Aratus' Sleepless Poetry and Ovid's vigilatum carmen

Joseph McAlhany

University of New Mexico

Callimachus' Epigram 27, a textually troubled poem on Aratus' Phaenomena, ends with a phrase (as most often read) referring to the astronomical poem as a product of the poet's sleeplessness (γρυπνίη). This insomnia arises from both the lucubration required of learned poetry and the nighttime observations of the phenomena he was putting into verse. For Roman poets, the notion of "sleeplessness" became a Callimachean catchword of sorts for the learning required of refined poetry, as is seen from the neoteric Roman poet Cinna's adaptation of the Callimachus epigram in which he describes Aratus' poetry as invigilata.

Vigilatum may have become a literary critical term, but it was not entirely positive. Sleeplessness signifies not only late night study, but lack of the poetic inspiration which is so often portrayed as deriving from dreams. Thus the wakeful poetry of Aratus is deemed learned but sterile, as Cinna's description of Aratus' poem as aridulus testifies.

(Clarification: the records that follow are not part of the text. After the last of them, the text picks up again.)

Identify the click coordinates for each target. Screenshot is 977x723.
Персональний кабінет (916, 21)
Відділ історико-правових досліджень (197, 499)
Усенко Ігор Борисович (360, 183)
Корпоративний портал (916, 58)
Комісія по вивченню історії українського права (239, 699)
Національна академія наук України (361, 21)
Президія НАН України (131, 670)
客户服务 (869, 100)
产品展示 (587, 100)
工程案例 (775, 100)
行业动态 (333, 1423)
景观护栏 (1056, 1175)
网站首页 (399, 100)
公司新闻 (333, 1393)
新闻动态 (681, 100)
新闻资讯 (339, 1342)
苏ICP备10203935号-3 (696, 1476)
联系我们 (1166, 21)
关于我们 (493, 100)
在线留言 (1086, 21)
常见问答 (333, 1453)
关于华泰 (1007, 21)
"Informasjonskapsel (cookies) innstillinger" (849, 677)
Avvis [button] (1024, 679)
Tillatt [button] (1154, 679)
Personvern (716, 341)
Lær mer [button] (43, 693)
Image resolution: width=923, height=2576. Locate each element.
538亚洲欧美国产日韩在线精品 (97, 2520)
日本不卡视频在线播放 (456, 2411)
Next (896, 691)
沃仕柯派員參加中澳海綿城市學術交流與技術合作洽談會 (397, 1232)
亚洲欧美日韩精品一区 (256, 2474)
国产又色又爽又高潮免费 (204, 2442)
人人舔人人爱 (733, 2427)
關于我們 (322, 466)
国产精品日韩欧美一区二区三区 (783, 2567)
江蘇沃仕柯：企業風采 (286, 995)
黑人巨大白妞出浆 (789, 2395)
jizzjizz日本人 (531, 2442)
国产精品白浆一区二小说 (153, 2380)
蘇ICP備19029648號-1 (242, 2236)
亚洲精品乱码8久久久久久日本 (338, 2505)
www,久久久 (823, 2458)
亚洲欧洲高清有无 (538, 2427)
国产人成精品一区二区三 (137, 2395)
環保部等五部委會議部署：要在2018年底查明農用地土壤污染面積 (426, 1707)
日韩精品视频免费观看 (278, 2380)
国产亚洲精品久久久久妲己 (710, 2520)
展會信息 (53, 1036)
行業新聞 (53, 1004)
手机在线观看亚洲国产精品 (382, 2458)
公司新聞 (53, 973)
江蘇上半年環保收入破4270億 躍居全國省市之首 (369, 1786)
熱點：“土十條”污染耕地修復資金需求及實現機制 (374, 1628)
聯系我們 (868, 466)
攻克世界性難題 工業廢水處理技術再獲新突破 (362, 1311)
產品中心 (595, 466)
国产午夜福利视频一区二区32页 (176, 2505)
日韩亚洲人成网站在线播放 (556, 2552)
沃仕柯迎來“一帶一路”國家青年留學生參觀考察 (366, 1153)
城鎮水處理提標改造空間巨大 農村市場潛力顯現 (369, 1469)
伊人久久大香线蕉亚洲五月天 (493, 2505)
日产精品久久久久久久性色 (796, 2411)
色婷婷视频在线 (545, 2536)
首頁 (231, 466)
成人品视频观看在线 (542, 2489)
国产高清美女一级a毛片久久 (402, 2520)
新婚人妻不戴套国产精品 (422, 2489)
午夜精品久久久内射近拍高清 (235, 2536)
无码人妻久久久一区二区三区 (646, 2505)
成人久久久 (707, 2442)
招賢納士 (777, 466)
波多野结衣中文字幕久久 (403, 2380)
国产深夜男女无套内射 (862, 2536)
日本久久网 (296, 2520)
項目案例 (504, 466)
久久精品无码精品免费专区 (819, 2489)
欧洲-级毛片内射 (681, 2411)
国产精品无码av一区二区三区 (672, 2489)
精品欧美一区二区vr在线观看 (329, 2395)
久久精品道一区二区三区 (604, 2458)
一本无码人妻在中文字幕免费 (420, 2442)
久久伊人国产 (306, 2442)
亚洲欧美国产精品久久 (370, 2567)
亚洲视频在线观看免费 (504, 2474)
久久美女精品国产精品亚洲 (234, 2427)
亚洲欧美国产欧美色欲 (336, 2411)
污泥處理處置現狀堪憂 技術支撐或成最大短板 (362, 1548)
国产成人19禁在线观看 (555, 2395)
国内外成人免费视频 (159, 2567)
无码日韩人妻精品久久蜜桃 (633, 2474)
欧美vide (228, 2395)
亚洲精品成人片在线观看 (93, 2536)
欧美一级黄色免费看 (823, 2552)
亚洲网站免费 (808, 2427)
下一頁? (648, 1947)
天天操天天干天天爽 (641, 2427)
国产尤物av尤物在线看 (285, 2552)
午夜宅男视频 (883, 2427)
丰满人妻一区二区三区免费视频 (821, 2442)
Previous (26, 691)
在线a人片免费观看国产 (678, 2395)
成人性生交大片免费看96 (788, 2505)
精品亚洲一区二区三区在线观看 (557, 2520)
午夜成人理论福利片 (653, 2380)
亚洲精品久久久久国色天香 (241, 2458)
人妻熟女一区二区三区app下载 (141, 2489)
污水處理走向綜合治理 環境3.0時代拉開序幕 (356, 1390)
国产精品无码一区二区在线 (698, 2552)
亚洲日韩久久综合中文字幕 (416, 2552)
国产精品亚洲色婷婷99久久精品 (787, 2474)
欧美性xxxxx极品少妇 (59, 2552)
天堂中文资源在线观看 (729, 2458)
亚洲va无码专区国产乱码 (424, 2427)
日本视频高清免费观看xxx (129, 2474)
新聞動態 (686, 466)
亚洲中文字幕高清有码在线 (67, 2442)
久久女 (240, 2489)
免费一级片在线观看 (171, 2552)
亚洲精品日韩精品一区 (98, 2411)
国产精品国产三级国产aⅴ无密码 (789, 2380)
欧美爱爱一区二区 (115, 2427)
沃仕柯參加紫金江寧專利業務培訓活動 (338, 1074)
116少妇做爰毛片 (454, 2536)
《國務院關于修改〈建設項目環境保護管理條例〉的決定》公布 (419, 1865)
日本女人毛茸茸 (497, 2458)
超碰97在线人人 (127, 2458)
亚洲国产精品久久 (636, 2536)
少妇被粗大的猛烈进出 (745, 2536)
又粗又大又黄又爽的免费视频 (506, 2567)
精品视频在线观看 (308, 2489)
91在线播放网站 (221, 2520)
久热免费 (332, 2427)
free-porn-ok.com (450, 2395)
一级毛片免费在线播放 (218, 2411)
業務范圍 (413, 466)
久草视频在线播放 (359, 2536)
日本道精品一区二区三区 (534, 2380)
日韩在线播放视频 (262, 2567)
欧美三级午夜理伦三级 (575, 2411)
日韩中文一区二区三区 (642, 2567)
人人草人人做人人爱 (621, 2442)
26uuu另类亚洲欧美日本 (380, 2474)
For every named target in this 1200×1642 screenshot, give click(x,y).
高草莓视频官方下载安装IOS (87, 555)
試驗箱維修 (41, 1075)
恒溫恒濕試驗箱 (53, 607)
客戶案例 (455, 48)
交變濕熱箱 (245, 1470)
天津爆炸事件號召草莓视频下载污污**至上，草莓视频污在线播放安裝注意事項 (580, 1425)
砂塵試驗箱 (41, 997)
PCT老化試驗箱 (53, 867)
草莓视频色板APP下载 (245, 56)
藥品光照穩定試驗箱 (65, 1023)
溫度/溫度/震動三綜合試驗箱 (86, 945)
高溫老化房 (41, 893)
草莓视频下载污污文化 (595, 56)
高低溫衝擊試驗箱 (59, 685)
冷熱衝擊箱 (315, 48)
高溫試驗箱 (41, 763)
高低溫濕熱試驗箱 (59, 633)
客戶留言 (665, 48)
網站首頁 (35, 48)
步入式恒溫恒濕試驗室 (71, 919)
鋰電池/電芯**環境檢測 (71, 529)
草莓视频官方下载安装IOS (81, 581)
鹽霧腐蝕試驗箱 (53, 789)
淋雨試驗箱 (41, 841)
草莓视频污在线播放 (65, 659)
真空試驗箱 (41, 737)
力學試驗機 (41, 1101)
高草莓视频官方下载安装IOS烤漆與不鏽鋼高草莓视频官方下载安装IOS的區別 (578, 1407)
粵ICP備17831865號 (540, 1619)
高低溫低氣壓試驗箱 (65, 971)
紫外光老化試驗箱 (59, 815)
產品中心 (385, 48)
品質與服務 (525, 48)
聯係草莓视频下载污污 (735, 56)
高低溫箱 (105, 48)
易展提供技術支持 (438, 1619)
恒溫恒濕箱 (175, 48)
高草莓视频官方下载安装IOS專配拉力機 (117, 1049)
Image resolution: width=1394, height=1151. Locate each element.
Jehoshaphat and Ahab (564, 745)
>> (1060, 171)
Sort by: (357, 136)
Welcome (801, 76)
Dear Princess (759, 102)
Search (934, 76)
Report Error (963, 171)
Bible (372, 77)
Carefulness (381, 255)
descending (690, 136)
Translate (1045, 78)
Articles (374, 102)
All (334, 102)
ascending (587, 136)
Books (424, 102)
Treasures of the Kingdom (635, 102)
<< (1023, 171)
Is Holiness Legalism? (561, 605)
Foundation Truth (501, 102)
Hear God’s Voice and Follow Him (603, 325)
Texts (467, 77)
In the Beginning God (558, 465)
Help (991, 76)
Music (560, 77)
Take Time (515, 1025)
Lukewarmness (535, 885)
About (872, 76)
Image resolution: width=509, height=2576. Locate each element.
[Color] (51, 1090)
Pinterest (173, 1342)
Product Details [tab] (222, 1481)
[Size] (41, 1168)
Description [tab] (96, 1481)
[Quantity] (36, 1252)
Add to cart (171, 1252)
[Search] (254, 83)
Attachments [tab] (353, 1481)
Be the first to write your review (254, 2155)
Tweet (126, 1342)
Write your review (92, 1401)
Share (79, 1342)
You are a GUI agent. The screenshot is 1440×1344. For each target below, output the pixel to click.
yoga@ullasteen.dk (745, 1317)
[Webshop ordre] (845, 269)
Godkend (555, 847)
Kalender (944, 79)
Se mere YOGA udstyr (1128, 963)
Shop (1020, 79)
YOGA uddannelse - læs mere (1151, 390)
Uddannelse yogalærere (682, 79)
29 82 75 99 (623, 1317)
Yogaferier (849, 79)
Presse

This paper demonstrates how Ovid in the Amores and Ars Amatoria reinterprets and reinvigorates the notion of a vigilatum carmen (AA 2.285) by transferring the studious wakefulness of the library to the restless nights of the bedroom. Ovid's sleeplessness has its own muse, his domina, who both keeps him awake at night and provides poetic inspiration. With a deft ironic touch, Ovid combines the late nights of the doctus poeta with the servitium amoris into a elegiac form of Alexandrianism.